Opinion
Argued June 18, 1999
October 21, 1999
Monica Drinane, New York, N.Y. (Tracy Yosten of counsel), for appellant.
Michael D. Hess, Corporation Counsel, New York, N.Y. (Stuart D. Smith of counsel; Paul Villanueva on the brief), for respondent.
LAWRENCE J. BRACKEN, J.P., WILLIAM D. FRIEDMANN, GLORIA GOLDSTEIN, LEO F. McGINITY, JJ.
DECISION ORDER
In a juvenile delinquency proceeding pursuant to Family Court Act article 3, the appeal is from an order of disposition of the Family Court, Kings County (Freeman, J.), dated March 10, 1998, which upon a fact-finding order of the same court, dated February 6, 1998, made after a hearing, finding that the appellant had committed acts which, if committed by an adult, would have constituted the crimes of assault in the third degree and criminal possession of a weapon in the fourth degree, adjudged her to be a juvenile delinquent, and placed her under the supervision of the Department of Probation until June 30, 1999. The appeal brings up for review the fact-finding order dated February 6, 1998.
ORDERED that the order of disposition is affirmed, without costs or disbursements.

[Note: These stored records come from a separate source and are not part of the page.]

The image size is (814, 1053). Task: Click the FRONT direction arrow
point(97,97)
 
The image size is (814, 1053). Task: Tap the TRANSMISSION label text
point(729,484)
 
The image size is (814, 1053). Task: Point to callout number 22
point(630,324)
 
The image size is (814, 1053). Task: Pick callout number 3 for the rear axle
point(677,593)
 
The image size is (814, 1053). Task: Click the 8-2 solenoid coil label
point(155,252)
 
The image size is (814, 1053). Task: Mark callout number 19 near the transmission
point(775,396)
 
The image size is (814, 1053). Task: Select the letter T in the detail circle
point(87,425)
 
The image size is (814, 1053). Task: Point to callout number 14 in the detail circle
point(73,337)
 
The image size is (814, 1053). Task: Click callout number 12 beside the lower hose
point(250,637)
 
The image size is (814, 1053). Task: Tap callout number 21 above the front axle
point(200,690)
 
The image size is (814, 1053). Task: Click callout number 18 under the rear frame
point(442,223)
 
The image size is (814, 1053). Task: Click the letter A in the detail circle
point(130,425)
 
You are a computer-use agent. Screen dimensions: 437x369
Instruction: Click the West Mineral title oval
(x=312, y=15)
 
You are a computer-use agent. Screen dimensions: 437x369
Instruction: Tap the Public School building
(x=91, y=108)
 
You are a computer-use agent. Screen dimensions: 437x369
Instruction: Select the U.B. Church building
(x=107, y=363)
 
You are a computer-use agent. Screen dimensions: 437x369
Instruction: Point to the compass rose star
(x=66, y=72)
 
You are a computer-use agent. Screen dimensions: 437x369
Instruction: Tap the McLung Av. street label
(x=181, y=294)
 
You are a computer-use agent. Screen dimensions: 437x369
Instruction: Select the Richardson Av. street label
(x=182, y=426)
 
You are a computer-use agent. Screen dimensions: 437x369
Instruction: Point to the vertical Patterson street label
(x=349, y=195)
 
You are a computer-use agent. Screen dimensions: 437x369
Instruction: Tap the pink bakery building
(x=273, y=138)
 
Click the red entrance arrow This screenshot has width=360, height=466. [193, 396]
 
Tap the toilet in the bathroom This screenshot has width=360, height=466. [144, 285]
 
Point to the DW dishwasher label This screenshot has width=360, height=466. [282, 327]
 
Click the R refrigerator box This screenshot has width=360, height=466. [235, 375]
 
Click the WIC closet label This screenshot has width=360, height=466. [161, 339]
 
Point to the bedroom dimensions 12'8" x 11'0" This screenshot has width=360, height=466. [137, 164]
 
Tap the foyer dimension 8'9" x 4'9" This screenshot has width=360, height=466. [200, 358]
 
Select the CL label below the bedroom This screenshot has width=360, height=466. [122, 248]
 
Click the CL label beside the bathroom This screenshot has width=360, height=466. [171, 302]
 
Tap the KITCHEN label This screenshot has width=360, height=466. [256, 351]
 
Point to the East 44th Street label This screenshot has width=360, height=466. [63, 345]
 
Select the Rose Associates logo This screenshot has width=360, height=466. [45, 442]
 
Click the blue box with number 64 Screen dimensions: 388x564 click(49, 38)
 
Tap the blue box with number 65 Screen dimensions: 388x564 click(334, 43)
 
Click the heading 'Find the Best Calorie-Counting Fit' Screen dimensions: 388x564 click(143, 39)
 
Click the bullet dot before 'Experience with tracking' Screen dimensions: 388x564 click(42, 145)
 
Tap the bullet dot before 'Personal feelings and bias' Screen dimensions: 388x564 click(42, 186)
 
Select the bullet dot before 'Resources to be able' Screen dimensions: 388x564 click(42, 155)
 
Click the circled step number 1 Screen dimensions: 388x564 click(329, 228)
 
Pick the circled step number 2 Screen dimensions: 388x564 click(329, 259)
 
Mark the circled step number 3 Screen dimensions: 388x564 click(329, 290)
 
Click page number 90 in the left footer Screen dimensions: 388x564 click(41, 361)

Viewing the evidence in the light most favorable to the presentment agency (see, Matter of David H., 69 N.Y.2d 792 ; cf.,People v. Contes, 60 N.Y.2d 620 ), we find that it was legally sufficient to prove beyond a reasonable doubt that the appellant committed acts which, if committed by an adult, would have constituted the crimes of assault in the third degree and criminal possession of a weapon in the fourth degree. Moreover, resolution of issues of credibility, as well as the weight to be accorded the evidence, are primarily questions to be determined by the finder of fact, which saw and heard the witnesses (cf., People v. Gaimari, 176 N.Y. 84, 94 ). Its determination should be accorded great weight on appeal and should not be disturbed unless clearly unsupported by the record (cf., People v. Garafolo, 44 A.D.2d 86, 88 ). Upon the exercise of our factual review power, we are satisfied that the fact-finding order was not against the weight of the evidence (cf., CPL 470.15[5]).
The appellant's remaining contention is without merit.
BRACKEN, J.P., FRIEDMANN, GOLDSTEIN, and McGINITY, JJ., concur.